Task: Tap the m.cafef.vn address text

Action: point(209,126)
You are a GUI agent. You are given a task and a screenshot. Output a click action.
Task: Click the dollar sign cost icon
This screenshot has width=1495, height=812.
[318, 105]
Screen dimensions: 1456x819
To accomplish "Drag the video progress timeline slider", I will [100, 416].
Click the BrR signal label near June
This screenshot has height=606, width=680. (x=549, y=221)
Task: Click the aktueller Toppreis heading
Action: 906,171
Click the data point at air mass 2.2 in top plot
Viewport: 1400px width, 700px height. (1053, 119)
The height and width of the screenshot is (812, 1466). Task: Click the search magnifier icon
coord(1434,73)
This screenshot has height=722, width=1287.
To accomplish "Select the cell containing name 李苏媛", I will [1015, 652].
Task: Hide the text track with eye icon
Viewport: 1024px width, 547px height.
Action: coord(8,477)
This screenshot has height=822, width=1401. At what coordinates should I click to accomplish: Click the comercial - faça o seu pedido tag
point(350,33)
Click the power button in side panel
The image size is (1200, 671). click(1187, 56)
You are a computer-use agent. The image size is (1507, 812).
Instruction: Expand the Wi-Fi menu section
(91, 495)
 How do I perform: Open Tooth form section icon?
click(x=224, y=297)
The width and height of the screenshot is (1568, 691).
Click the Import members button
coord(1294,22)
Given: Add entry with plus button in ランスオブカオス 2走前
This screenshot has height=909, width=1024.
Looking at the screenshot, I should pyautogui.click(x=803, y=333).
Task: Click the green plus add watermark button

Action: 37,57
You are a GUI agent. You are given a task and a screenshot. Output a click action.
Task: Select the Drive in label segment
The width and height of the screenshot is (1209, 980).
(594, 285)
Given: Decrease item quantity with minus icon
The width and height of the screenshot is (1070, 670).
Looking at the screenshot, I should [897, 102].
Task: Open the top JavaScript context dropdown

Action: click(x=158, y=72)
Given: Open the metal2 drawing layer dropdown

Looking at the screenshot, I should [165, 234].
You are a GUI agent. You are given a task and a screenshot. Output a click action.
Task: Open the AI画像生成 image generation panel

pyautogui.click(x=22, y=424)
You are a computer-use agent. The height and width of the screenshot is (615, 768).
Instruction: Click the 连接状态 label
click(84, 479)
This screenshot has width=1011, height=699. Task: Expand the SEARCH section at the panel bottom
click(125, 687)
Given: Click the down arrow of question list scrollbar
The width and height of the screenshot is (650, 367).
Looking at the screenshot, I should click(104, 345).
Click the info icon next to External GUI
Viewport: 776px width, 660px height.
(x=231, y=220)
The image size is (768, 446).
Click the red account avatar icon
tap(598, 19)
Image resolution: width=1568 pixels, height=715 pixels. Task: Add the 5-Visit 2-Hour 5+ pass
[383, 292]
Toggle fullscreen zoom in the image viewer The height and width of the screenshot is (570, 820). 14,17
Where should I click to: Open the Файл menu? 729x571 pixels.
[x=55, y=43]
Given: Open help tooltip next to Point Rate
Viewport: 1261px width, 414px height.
______________________________
_What you need to do:_ Reproduce, with no other lines, the run of lines that begins with the one containing "How do I perform: Open" and ends with the last line of the material.

_Answer to this exercise:_
 How do I perform: Open Tooth form section icon?
click(x=224, y=297)
The width and height of the screenshot is (1568, 691).
Click the Import members button
coord(1294,22)
Given: Add entry with plus button in ランスオブカオス 2走前
This screenshot has height=909, width=1024.
Looking at the screenshot, I should pyautogui.click(x=803, y=333).
Task: Click the green plus add watermark button

Action: 37,57
You are a GUI agent. You are given a task and a screenshot. Output a click action.
Task: Select the Drive in label segment
The width and height of the screenshot is (1209, 980).
(594, 285)
Given: Decrease item quantity with minus icon
The width and height of the screenshot is (1070, 670).
Looking at the screenshot, I should [897, 102].
Task: Open the top JavaScript context dropdown

Action: click(x=158, y=72)
Given: Open the metal2 drawing layer dropdown

Looking at the screenshot, I should [165, 234].
You are a GUI agent. You are given a task and a screenshot. Output a click action.
Task: Open the AI画像生成 image generation panel

pyautogui.click(x=22, y=424)
You are a computer-use agent. The height and width of the screenshot is (615, 768).
Instruction: Click the 连接状态 label
click(84, 479)
This screenshot has width=1011, height=699. Task: Expand the SEARCH section at the panel bottom
click(125, 687)
Given: Click the down arrow of question list scrollbar
The width and height of the screenshot is (650, 367).
Looking at the screenshot, I should click(104, 345).
Click the info icon next to External GUI
Viewport: 776px width, 660px height.
(x=231, y=220)
The image size is (768, 446).
Click the red account avatar icon
tap(598, 19)
Image resolution: width=1568 pixels, height=715 pixels. Task: Add the 5-Visit 2-Hour 5+ pass
[383, 292]
Toggle fullscreen zoom in the image viewer The height and width of the screenshot is (570, 820). 14,17
Where should I click to: Open the Файл menu? 729x571 pixels.
[x=55, y=43]
Given: Open help tooltip next to Point Rate
Viewport: 1261px width, 414px height.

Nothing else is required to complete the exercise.